◆ Action item: Word for word, restate the records that come next, omitting the images.

◆ Study material:
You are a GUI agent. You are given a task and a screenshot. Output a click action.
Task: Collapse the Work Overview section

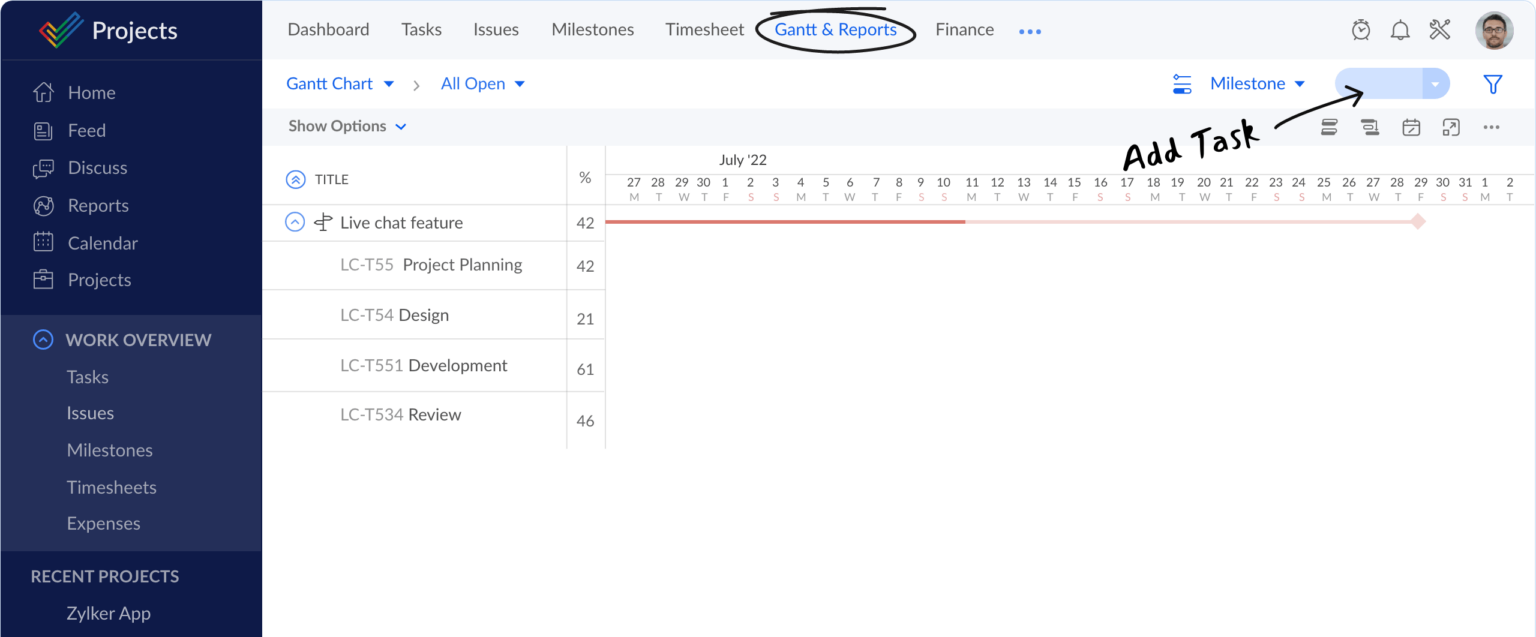(x=42, y=340)

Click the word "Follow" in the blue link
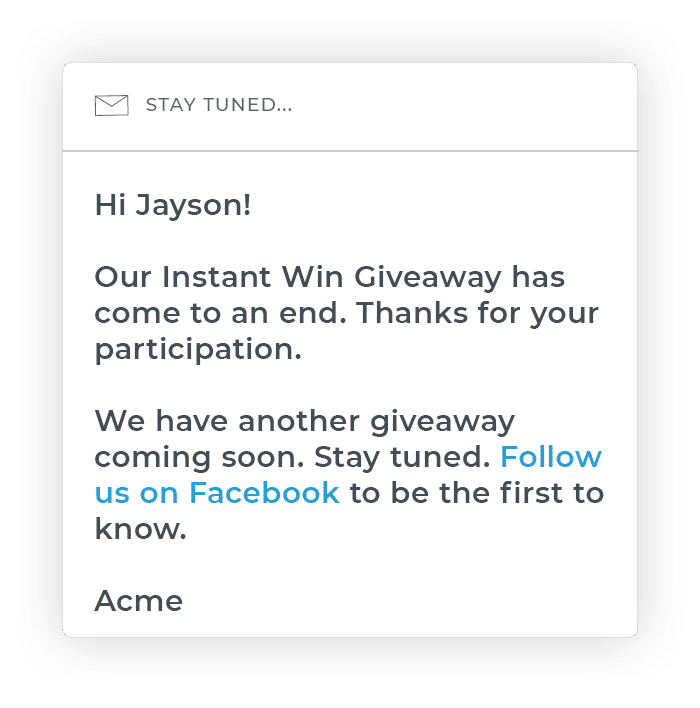[551, 457]
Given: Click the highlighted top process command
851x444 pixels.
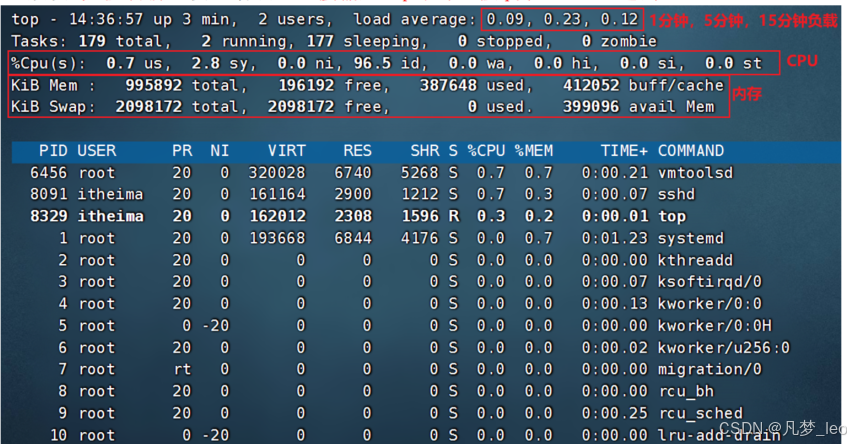Looking at the screenshot, I should tap(673, 216).
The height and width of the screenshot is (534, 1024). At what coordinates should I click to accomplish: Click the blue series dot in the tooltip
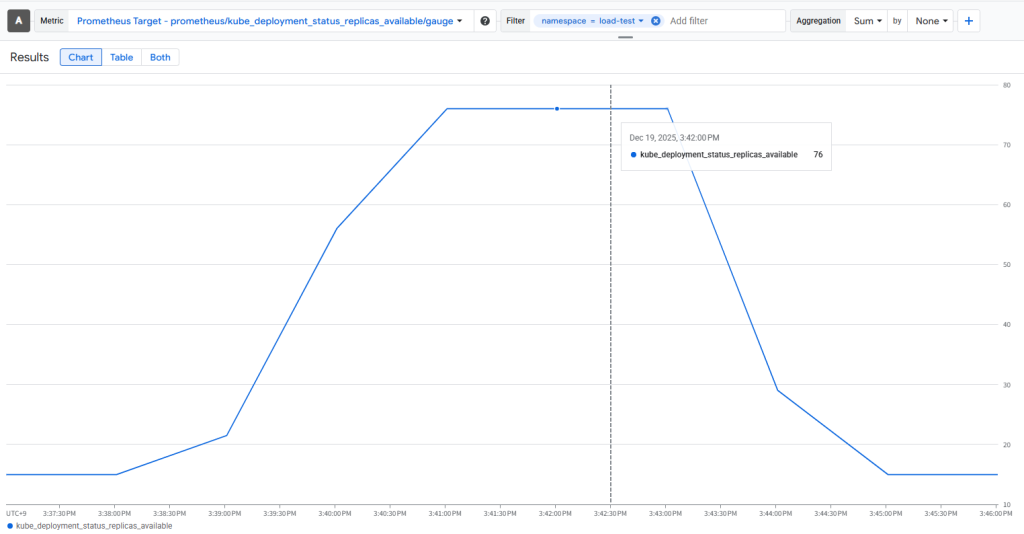633,155
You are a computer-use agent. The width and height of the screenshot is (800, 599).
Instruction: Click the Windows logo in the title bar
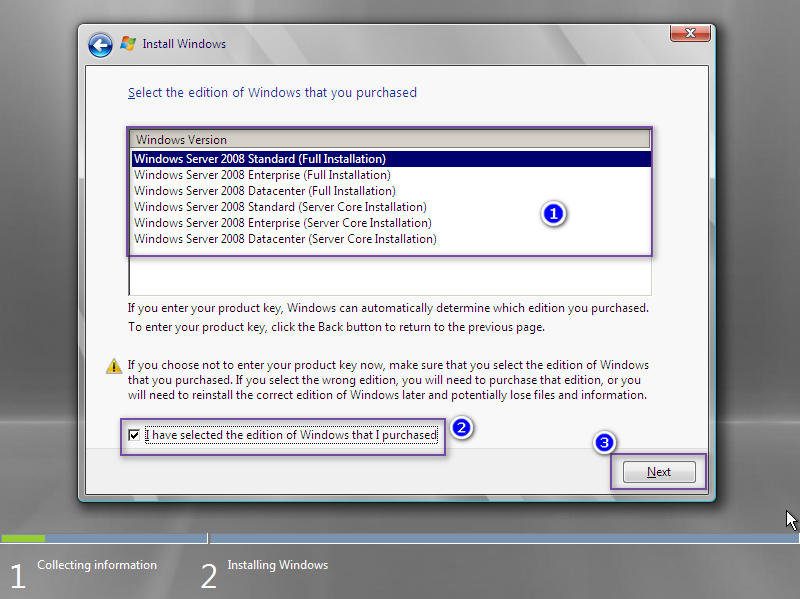(x=127, y=43)
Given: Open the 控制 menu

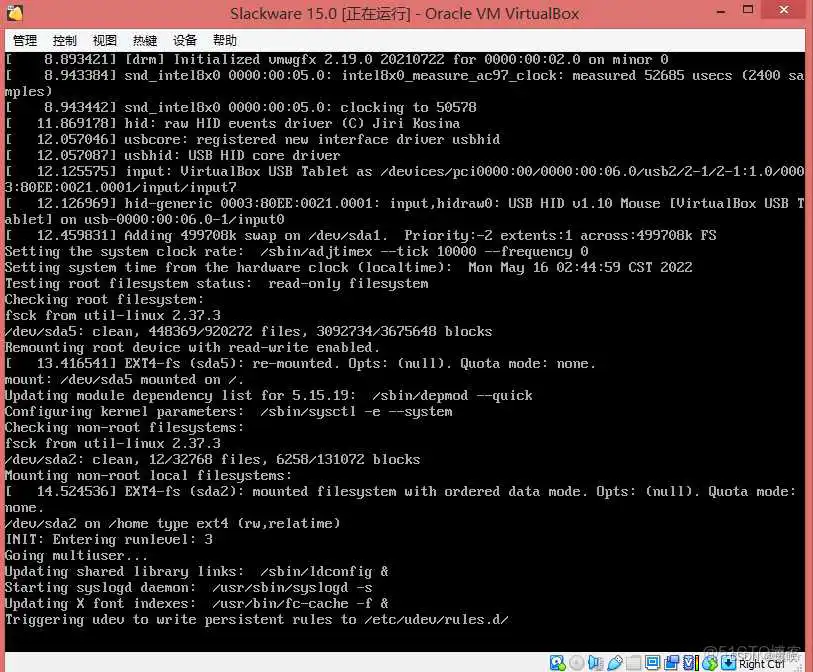Looking at the screenshot, I should 65,41.
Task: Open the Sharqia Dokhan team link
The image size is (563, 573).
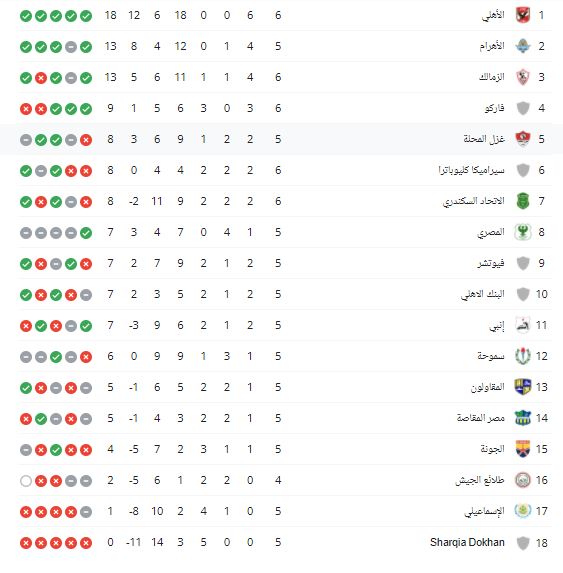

◆ Answer to this exercise:
You are a GUI agent. You are given a task and a screenshot. Output a click action.
Task: Collapse the Work Overview section

(x=42, y=340)

Click the word "Follow" in the blue link
[551, 457]
Given: Click the highlighted top process command
851x444 pixels.
Looking at the screenshot, I should tap(673, 216).
The height and width of the screenshot is (534, 1024). At what coordinates should I click to accomplish: Click the blue series dot in the tooltip
633,155
You are a computer-use agent. The width and height of the screenshot is (800, 599).
Instruction: Click the Windows logo in the title bar
(x=127, y=43)
Given: Open the 控制 menu

Looking at the screenshot, I should 65,41.
Task: Open the Sharqia Dokhan team link
The image size is (563, 573).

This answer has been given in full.